* SET EXERCISE *
Change every "click action" in the material below to "tap action" and copy out the rest without any other change.

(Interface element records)
┄┄┄┄┄┄

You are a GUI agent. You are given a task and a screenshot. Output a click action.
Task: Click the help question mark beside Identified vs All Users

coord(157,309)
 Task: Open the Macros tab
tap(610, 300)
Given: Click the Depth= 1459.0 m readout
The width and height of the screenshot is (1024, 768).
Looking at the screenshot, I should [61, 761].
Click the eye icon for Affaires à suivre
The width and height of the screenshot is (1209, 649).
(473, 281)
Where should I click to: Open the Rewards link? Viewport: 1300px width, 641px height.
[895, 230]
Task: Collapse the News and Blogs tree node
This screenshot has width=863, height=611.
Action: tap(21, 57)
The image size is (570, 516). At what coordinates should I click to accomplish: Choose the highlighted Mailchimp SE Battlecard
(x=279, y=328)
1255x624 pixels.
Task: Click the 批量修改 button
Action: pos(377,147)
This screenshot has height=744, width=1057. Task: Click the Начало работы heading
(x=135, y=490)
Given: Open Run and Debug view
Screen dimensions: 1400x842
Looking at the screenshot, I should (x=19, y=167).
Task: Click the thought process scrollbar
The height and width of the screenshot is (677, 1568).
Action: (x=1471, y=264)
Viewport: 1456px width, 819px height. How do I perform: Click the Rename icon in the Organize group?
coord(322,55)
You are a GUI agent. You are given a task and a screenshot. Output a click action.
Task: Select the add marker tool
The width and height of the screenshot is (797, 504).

┄┄┄┄┄┄

* TASK OUTPUT *
You are a GUI agent. You are given a task and a screenshot. Output a tap action.
Task: Click the help question mark beside Identified vs All Users

coord(157,309)
 Task: Open the Macros tab
tap(610, 300)
Given: Click the Depth= 1459.0 m readout
The width and height of the screenshot is (1024, 768).
Looking at the screenshot, I should [61, 761].
Click the eye icon for Affaires à suivre
The width and height of the screenshot is (1209, 649).
(473, 281)
Where should I click to: Open the Rewards link? Viewport: 1300px width, 641px height.
[895, 230]
Task: Collapse the News and Blogs tree node
This screenshot has width=863, height=611.
Action: tap(21, 57)
The image size is (570, 516). At what coordinates should I click to accomplish: Choose the highlighted Mailchimp SE Battlecard
(x=279, y=328)
1255x624 pixels.
Task: Click the 批量修改 button
Action: pos(377,147)
This screenshot has height=744, width=1057. Task: Click the Начало работы heading
(x=135, y=490)
Given: Open Run and Debug view
Screen dimensions: 1400x842
Looking at the screenshot, I should (x=19, y=167).
Task: Click the thought process scrollbar
The height and width of the screenshot is (677, 1568).
Action: (x=1471, y=264)
Viewport: 1456px width, 819px height. How do I perform: Click the Rename icon in the Organize group?
coord(322,55)
You are a GUI agent. You are given a task and a screenshot. Output a tap action.
Task: Select the add marker tool
The width and height of the screenshot is (797, 504).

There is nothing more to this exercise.